_SOURCE PASSAGE_.
↓

Support for SameSite in cookies.

Author: rohe

Diff for: src/oidcrp/cookie.py

@@ -3,6 +3,7 @@
 import hmac
 import logging
 import os
+import sys
 import time
 
 from http.cookies import SimpleCookie
@@ -107,7 +108,7 @@ def _make_hashed_key(parts, hashfunc='sha256'):
 
 
 def make_cookie(name, load, seed, expire=0, domain="", path="", timestamp="",
-                enc_key=None):
+                enc_key=None, secure=True, http_only=True, same_site=""):
     """
     Create and return a cookie
 
@@ -137,6 +138,13 @@ def make_cookie(name, load, seed, expire=0, domain="", path="", timestamp="",
     :type timestamp: text
     :param enc_key: The key to use for cookie encryption.
     :type enc_key: byte string
+    :param secure: A secure cookie is only sent to the server with an encrypted request over the
+    HTTPS protocol.
+    :type secure: boolean
+    :param http_only: HttpOnly cookies are inaccessible to JavaScript's Document.cookie API
+    :type http_only: boolean
+    :param same_site: Whether SameSite (None,Strict or Lax) should be added to the cookie
+    :type same_site: byte string
     :return: A tuple to be added to headers
     """
     cookie = SimpleCookie()
@@ -172,13 +180,24 @@ def make_cookie(name, load, seed, expire=0, domain="", path="", timestamp="",
             cookie_signature(seed, load, timestamp).encode('utf-8')]
 
     cookie[name] = (b"|".join(cookie_payload)).decode('utf-8')
+
+    # Necessary if Python version < 3.8
+    if sys.version_info[:2] <= (3, 8):
+        cookie[name]._reserved[str("samesite")] = str("SameSite")

↑

_ACTIVITIES_.
1. In the cookie diff, reproduce the passage from "Create and return" to "for cookie encryption.".
2. Answer these about the cookie diff:
(a) Which module does the change newly import?
(b) What default value does make_cookie give the secure parameter?
(c) Which SameSite values does the docstring list?

Stored data rows:
↓

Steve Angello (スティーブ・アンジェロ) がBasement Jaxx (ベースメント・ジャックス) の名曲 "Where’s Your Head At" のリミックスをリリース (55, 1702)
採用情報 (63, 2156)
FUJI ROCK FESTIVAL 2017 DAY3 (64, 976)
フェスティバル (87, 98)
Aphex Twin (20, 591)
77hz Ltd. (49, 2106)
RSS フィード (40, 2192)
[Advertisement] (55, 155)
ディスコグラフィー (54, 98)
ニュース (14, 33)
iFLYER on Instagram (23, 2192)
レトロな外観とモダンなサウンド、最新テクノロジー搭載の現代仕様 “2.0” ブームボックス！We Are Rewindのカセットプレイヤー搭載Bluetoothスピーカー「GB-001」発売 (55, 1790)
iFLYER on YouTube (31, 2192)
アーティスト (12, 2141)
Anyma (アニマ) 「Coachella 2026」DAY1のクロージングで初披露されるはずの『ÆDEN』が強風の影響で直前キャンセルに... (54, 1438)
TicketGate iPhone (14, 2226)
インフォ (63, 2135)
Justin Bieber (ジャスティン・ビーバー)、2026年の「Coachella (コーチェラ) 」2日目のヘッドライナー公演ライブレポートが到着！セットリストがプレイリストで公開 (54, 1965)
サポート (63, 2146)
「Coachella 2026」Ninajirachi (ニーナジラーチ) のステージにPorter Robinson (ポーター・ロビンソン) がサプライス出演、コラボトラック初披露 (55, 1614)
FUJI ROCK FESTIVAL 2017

↑

_RESULTS OF THE TASKS_.
1.
Create and return a cookie
 
@@ -137,6 +138,13 @@ def make_cookie(name, load, seed, expire=0, domain="", path="", timestamp="",
     :type timestamp: text
     :param enc_key: The key to use for cookie encryption.

2.
(a) sys
(b) True
(c) None, Strict and Lax